Some designers _design for_ frequency response or power response (flat or whatever they want to achieve). I feel it's better to design for good transient response at the listening position, and then the frequency response at the listening position will be acceptable too.
You could design a speaker system consisting of a bunch of high Q resonators. (Perhaps with organ pipes...) When fed with white noise, the overall response might well be flat, but there's no way a transient will survive a trip through those speakers.
We're going for kind of a minimalist approach. Concentrate on direct radiation from the speakers and hope we can fix the room reflections. That gets us to where most people are or are hoping to be.

The next step is to eliminate crosstalk between the speakers. (Hafler and Carver worked on this, and there was also the M.A.R.S system, but none of them worked very well. We can now do it digitally, and I've played with that.)
Finally, the microphones weren't completely directional either. They "heard" sound coming from various directions. (Indeed, a pair of omni mics are often used for stereo.) Perhaps we can recover that information and replay it from different points in the room. There's a lot of work being done on this type of thing, but it has unfortunately mostly been used to provide sound effects rather than reality.
It gets even trickier with the various stereo mic techniques, and likely impossible for multi-mono recordings. With multi-mono (most studio recordings) and spot mics in a concert hall, the best you can hope for is that the amplitude cues will be enough to provide some sort of imaging.
The other cues we use to localize sounds are time and frequency response. Time = phase, and FR varies due to our head ears (the external part). The whole thing is called HRTF and there's some good material here:
http://interface.cipic.ucdavis.edu/CIL_tutorial/3D_HRTF/3D_HRTF.htmThe time/phase aspect tells us that we need to make sure our speakers can properly present the waveform at our listening position, maintaining the time/phase relationships.. That probably lets out line arrays, long ribbons, panel speakers, and speakers with high-order, uncorrected x-overs.
First-order crossovers can solve much of the problem, but they create a new one. There will be significant radiation from both drivers in a region surrounding the crossover point. That gives us multiple sources for the same sound and will likely affect our perception of the location of a sound.
We may also find increased IM distortion.
There isn't firm agreement on the audibility of many of these things. (My, is that an understatement...)
I suspect that there won't be too much of a problem with a closely spaced pair of drivers. It becomes a bit more of a problem with the 2 M's in an MTM arrangement. It gets worse with line arrays and panels. I've noticed that plain large ESLs don't appear to have any distinct treble. There's something going on up there, but it's pretty muddled and doesn't convey useful information.
Single full-range drivers eliminate many problems, but they tend to display lots of distortion at the low end and at the high end, plus a dollop of IM all the way around.

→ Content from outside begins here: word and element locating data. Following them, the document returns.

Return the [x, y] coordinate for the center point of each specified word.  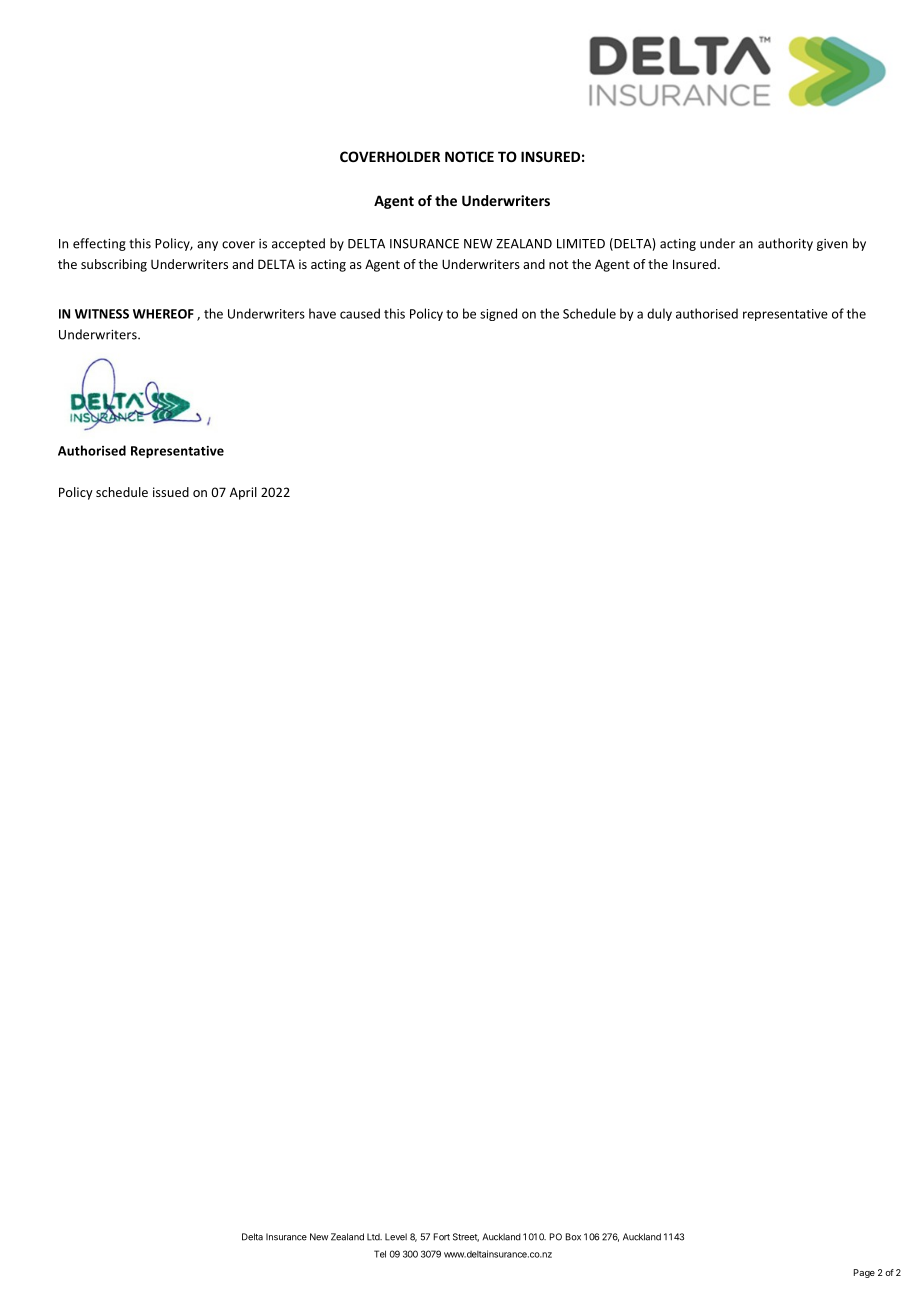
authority [785, 244]
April [243, 493]
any [207, 246]
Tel [380, 1254]
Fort [442, 1237]
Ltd [374, 1237]
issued [171, 492]
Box [573, 1237]
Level [396, 1237]
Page [864, 1273]
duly [659, 314]
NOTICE [469, 156]
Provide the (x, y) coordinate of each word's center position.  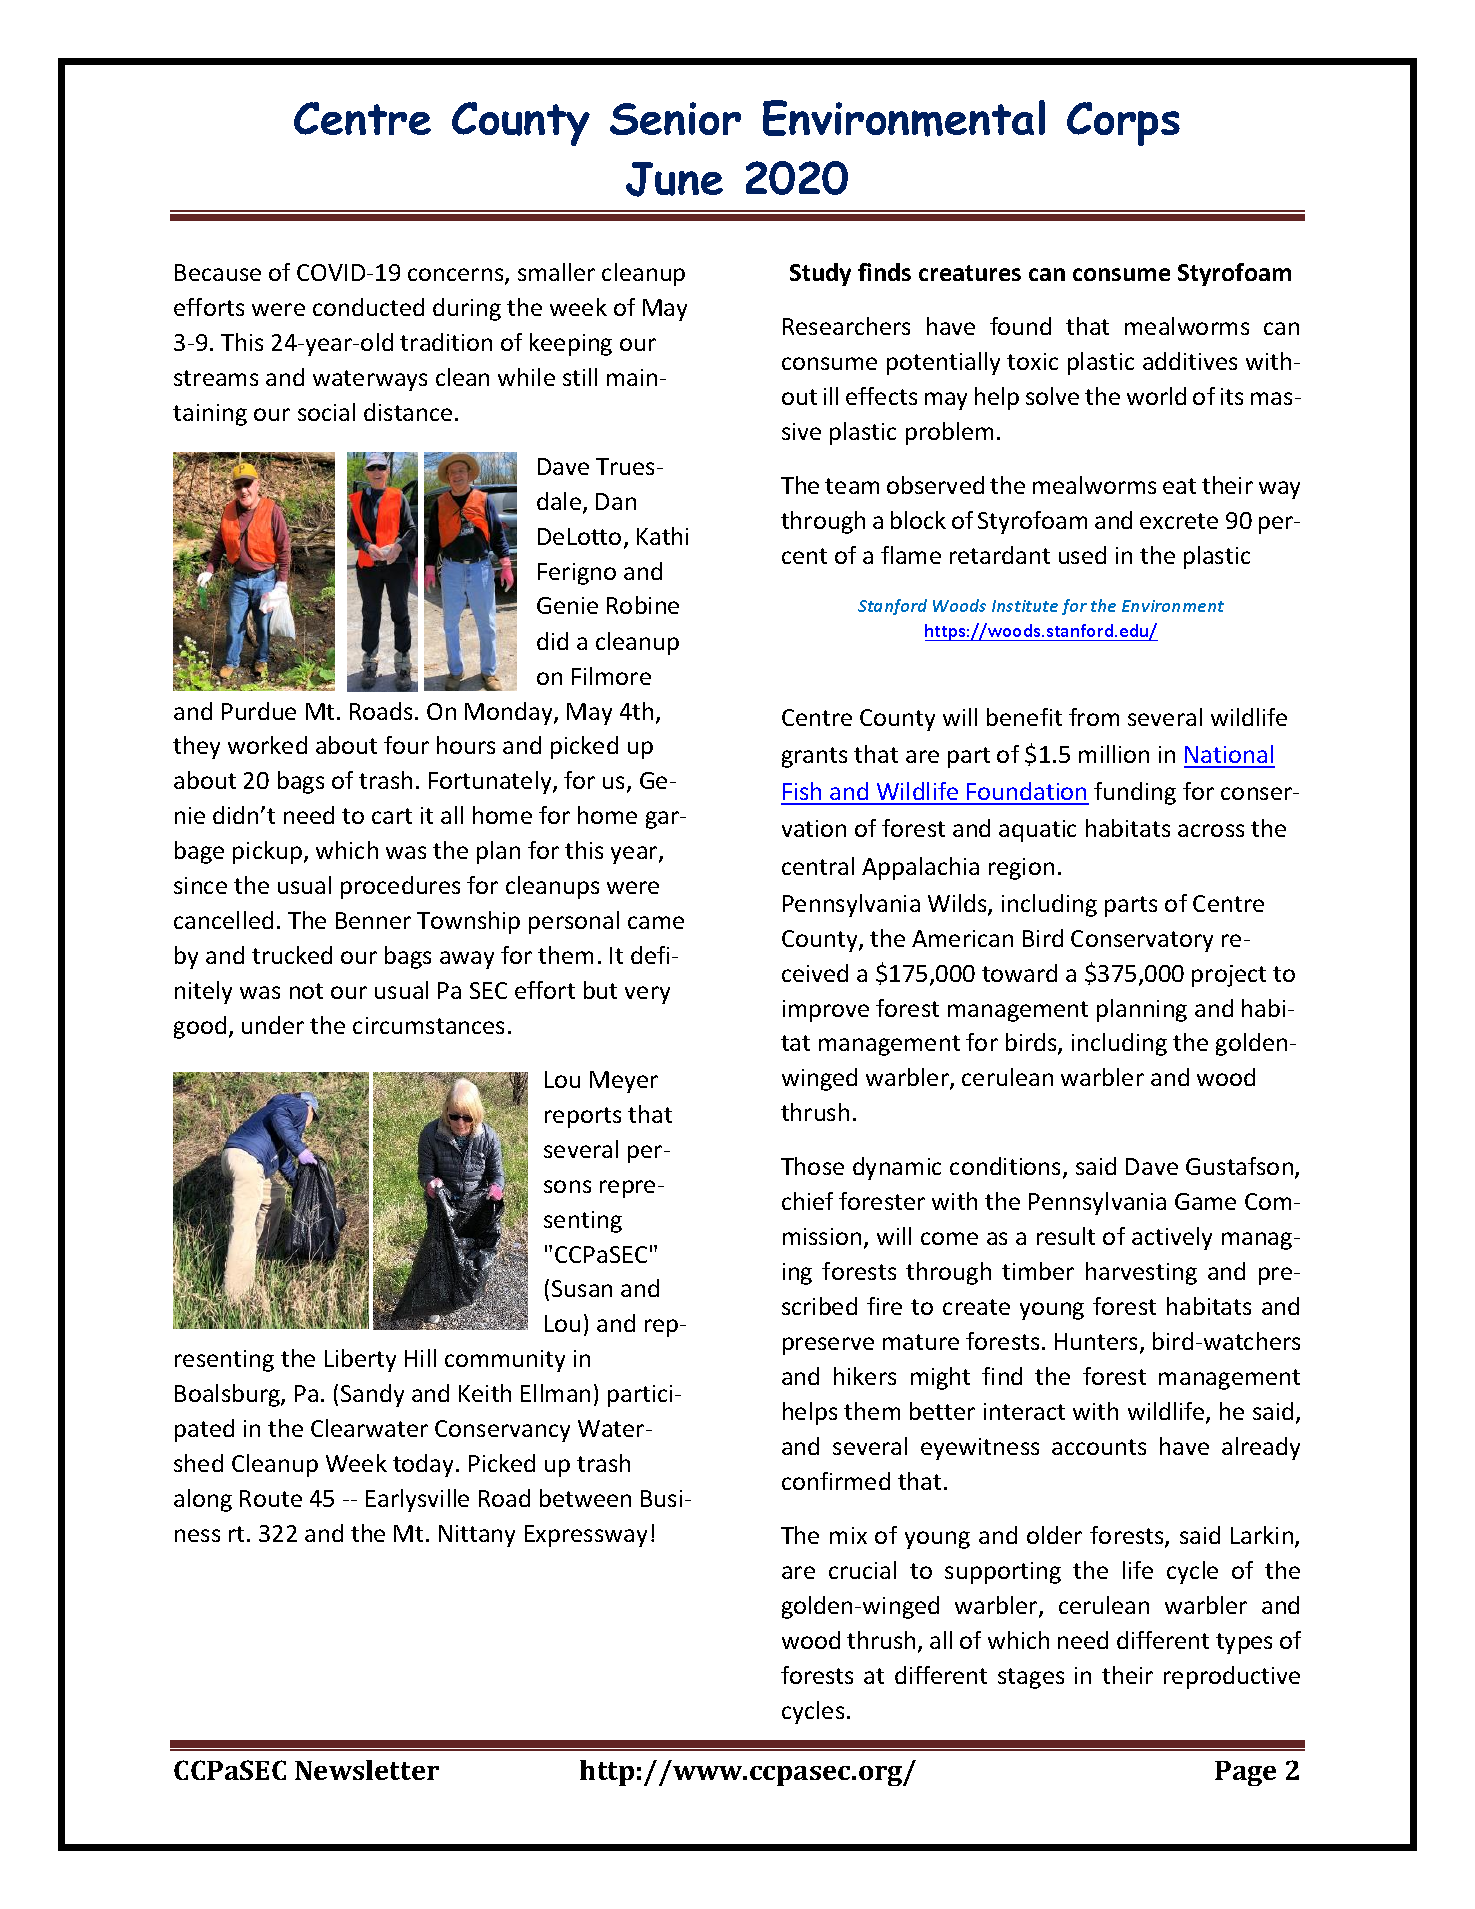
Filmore (611, 676)
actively (1172, 1238)
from (1094, 717)
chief (807, 1201)
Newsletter (367, 1770)
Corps (1123, 124)
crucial (862, 1570)
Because (218, 272)
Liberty (360, 1360)
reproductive (1232, 1677)
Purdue (259, 711)
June (674, 179)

I feel that things like DEQX are the direction of the future. It eliminates the drawbacks of standard crossovers, eliminates the problems of passive (post power amp) crossovers, and allows for the use of things like metal diaphragm drivers within their linear area of operation. (Drivers with metal diaphragms are often very well-behaved within a limited passband, but they're extremely poorly-behaved outside that region.)
Yes, that leads towards the NHT Xds.

I have yet to hear them, but the theory sounds good.

That's enough for now I think. Cuss 'n discuss.